The deep-water sedimentary basins of the Bering Sea may hold a significant quantity of natural gas,
both within natural gas hydrate and as free gas below the gas hydrate stability zone (Scholl and Hart, 1993).
To facilitate estimation of gas quantities in this environment, a suite of volume expansion ratios and ideal gas
deviation factors, or z-factors, for 100% methane gas have been calculated using the Peng-Robinson equation
of state (Peng and Robinson, 1976). Volume expansion ratios relate free gas volume under in-situ pressure
(P) and temperature (T) conditions to free gas volume at standard conditions. Z-factors relate the real gas
behavior to that predicted by the Ideal Gas Law.

Constant-pressure and constant-temperature graphs with a table of calculated values are presented for
pressures in the range 30 to 52 MPa and temperatures from 4° to 80°C. These ranges are
relevant to the sub-bottom conditions to ~1.4 km below seafloor in the Aleutian and Bowers Basins. A
data table and graphs are included representing volume ratio and z-factor as a function of sub-bottom
depth along the estimated P-T path for the upper 1.2 km of the sedimentary section of the central
Aleutian Basin. In addition, a contour plot of volume expansion ratio is presented for general reference for
100% methane gas in the pressure range 1 to 60 MPa and temperature range 0° to 80°C.

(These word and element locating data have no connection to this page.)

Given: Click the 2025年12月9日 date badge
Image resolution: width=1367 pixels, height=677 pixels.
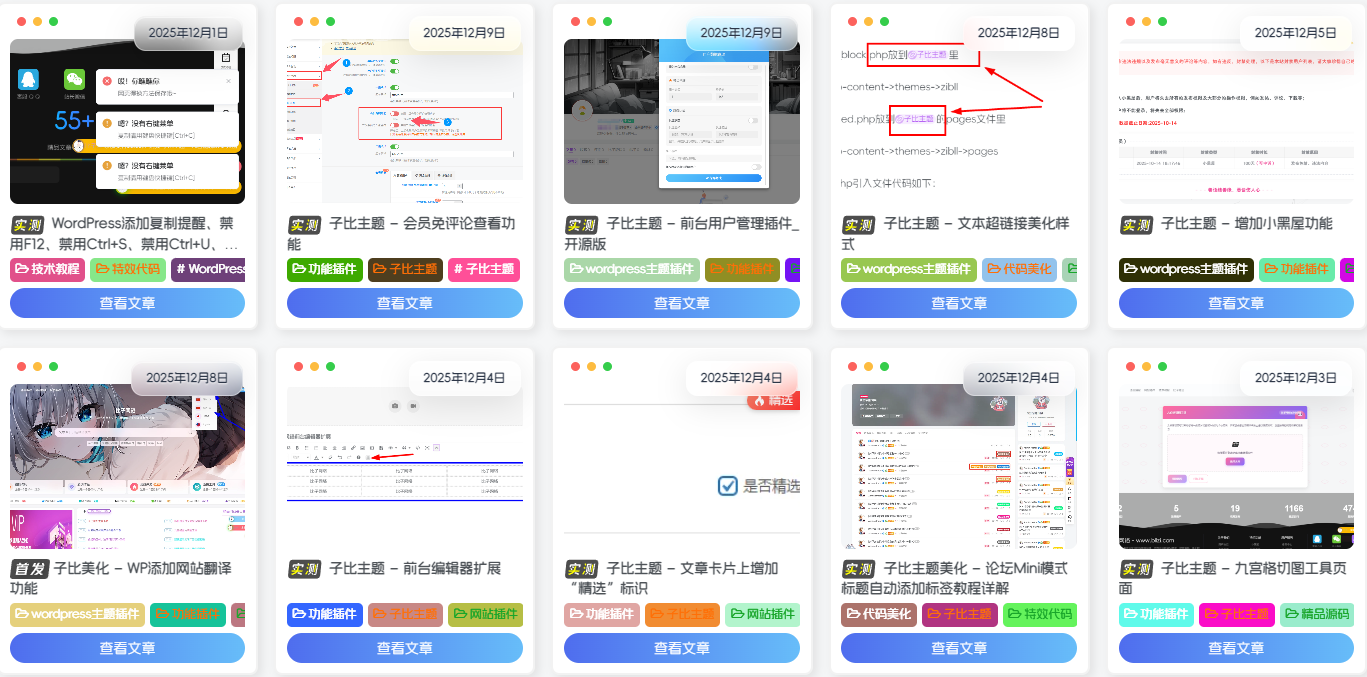Looking at the screenshot, I should click(x=465, y=33).
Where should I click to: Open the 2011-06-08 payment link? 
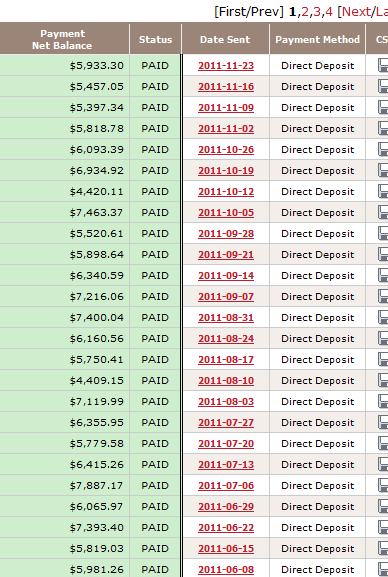[226, 569]
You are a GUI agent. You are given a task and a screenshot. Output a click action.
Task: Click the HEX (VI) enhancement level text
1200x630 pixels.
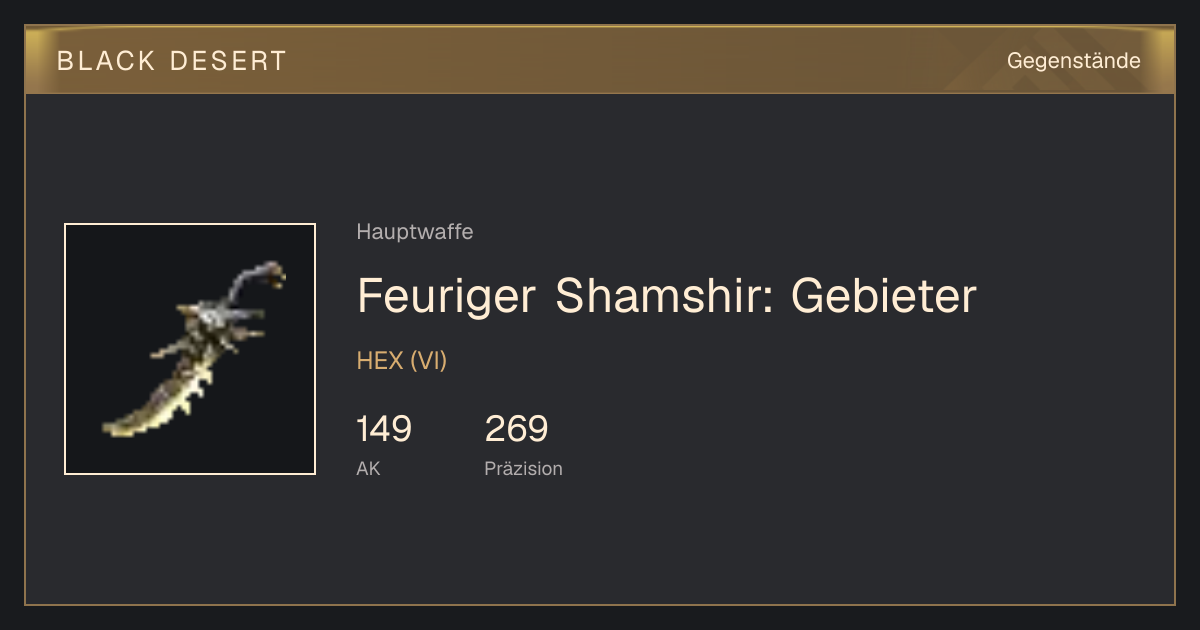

For free methane gas near the base of the hydrate stability zone at 360 m below seafloor in the Bering
Sea, under conditions of 3,600 m water depth and 60°C/km geothermal gradient, the ratio of gas
volume at standard conditions to gas volume in-situ is ~365. By comparison, natural gas hydrate has an
expected free gas yield of ~164 volumes at standard conditions per volume of solid hydrate dissociated
(Collett, 2000). This means that a given volume of free gas immediately below the base of hydrate stability
contains more than twice the number of molecules of methane as an equal volume of the overlying natural
gas hydrate. In the temperature range 0° to 80°C, free gas and solid gas hydrate will contain
approximately the same number of molecules of methane per unit volume at pressures between 12 and 20
MPa, as an increasing function of temperature. This is equivalent to the hydrostatic load ~1.2 to 2 km
depth below sea surface. Throughout the range of conditions relevant to the deep-water Bering Sea,
the z-factor for the Peng-Robinson equation of state is between 0.9 and 1.1. The Ideal Gas Law, represented
by z=1, is therefore a useful first approximation to real gas volumes in this environment.